The Summer Just Got a Little Hotter

We have a date and a location. The first round of NAFTA negotiations will be held in Washington, D.C. from August 16-20.

Also confirmed this week is the U.S. choice for lead negotiator. As rumoured, John Melle, a career bureaucrat, is the Trump Administration’s choice. Melle, a well-respected career public servant, is considered by U.S. sources to be solid, thoughtful, and not the least bit partisan. Not expected qualities in the deeply partisan Trump administration but a wise choice and good news for Canada. This is the sign of a professionalized negotiating team, not an ideological or dogmatic one. Melle has apparently been working closely with Commerce Secretary Wilbur Ross and U.S. Trade Representative Robert Lighthizer and is respected and trusted by both.

Opening Salvo from the U.S.

After more than 1400 submissions to the Federal Register site on U.S. NAFTA consultations, the USTR released its NAFTA renegotiation objectives this week. While the format resembled the leaked draft letter from the then acting USTR back in March, in substance, it is more careful and provides more space for the negotiating team. These objectives appear to have been crafted more strategically, with evidence that they have studied the messages received during three days of hearings, as well as those thousands of submissions.

The 17-page document is loaded with the language of cautious bureaucrats, a screen to obscure the deceptively aggressive goals of an administration not yet sold on the benefits of free trade. Of concern to Canada:

  • Language directed at specifically reducing the U.S. trade deficit.
  • Expand market opportunity for U.S. agricultural goods while working to eliminate non-tariff trade barriers – language many Canadians believe reflects the U.S. desire for greater access into protected markets in Canada.
  • Language that suggests Rules of Origin may be strengthened in ways that favour components made in the United States.
  • Bring the telecommunications sector into the agreement. Mexico removed longstanding market access barriers beginning in 2013, but from an American perspective, there is a continued need to work to open the market.

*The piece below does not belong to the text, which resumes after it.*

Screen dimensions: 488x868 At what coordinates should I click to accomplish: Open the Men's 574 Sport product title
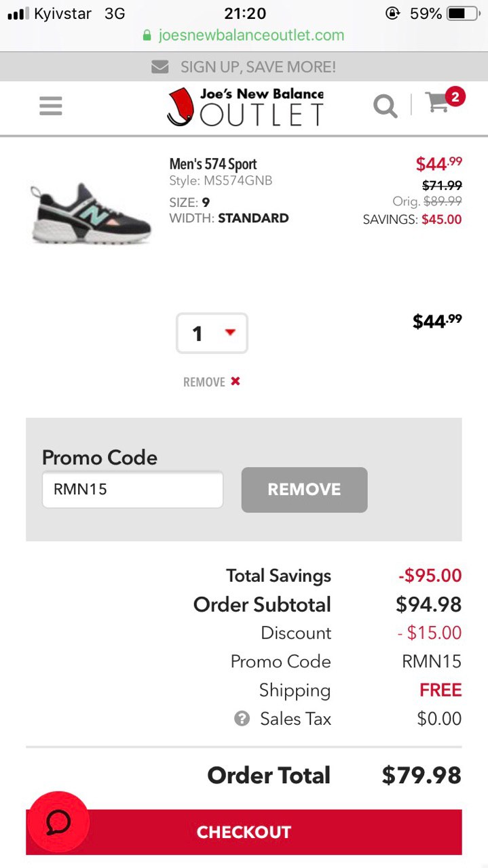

Canada has a protected sector as well, which the U.S. has listed before in their annual Foreign Trade Barriers report.
  • Expand U.S. access into the financial services sectors in all NAFTA countries.
  • Eliminate barriers to U.S. investment in all sectors in the NAFTA countries.
  • Eliminate the Chapter 19 dispute settlement mechanism,
  • Maintain some procurement limitations, including sub-national procurement, preference programs, and other protections.

Of note is the Trump Administration’s commitment to regulatory coherence and the desire to make border processes more efficient. Clearly, stakeholders got their point across that the existing burdens inhibit the benefits of trade.

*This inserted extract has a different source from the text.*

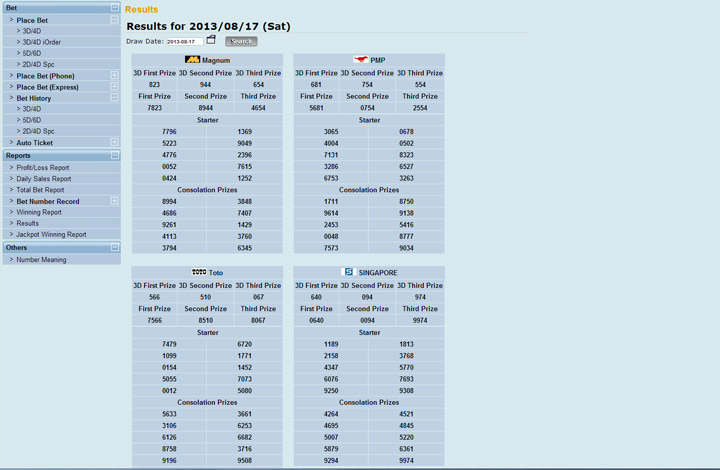Open the Number Meaning link
This screenshot has width=720, height=470.
tap(41, 260)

The USTR is obligated under the Trade Promotion Authority to release these objectives and the language is targeted for an American audience. Much like Mexico’s release in January, this outlines the U.S. opening aspirational negotiating objectives, not final guidelines for the negotiation team.

The Canadian government is now under pressure to release a similar document. However, it is unlikely they will, as there is little to gain. Mexico’s President had political pressure to push back against the angry rhetoric of newly inaugurated President Trump and the USTR has a legislated responsibility, but Prime Minister Trudeau has neither a political nor an administrative need to show all his cards this early in the process. Canada’s trade negotiators have always been reticent to reveal priorities and red lines, and so far, it has served them well. While they might offer glimpses in the form of committee hearings and answers to questions from the press gallery, it will be surprising if they change their time-tested negotiating techniques.

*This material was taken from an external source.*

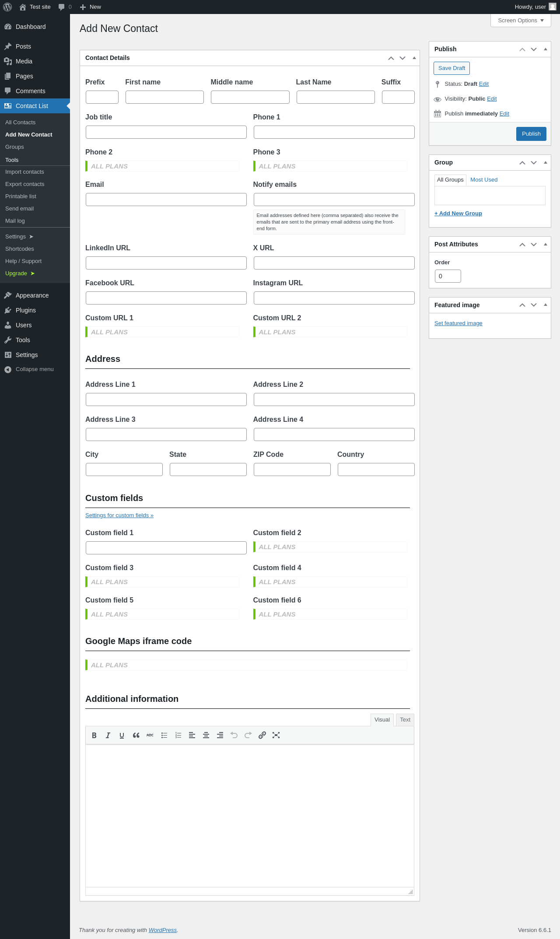Click the blue Publish button
The width and height of the screenshot is (560, 939).
click(531, 134)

Canadians Turning Up the Volume

With approximately 1200 submissions from around 450 organizations provided to the Canadian government by their July 18th consultation deadline, domestic companies, unions and interests have stepped up to shape the country’s positions.

Parliament is also getting in on the act with the Parliamentary Committee for International Trade pushing to hold urgent summer meetings, prior to August 15th and the negotiation start.

At the Washington International Trade panel this week, Canada’s ambassador to the U.S., David McNaughton, stressed the need to frame benefits to Canada and Mexico as victories for the U.S. This strategy will allow President Trump to effectively sell the new NAFTA to his base, which was a key promise of his campaign platform last year.

“We have to find ways where he can declare victory without it being seen in either Mexico or Canada as being a loss,” McNaughton remarked on Thursday.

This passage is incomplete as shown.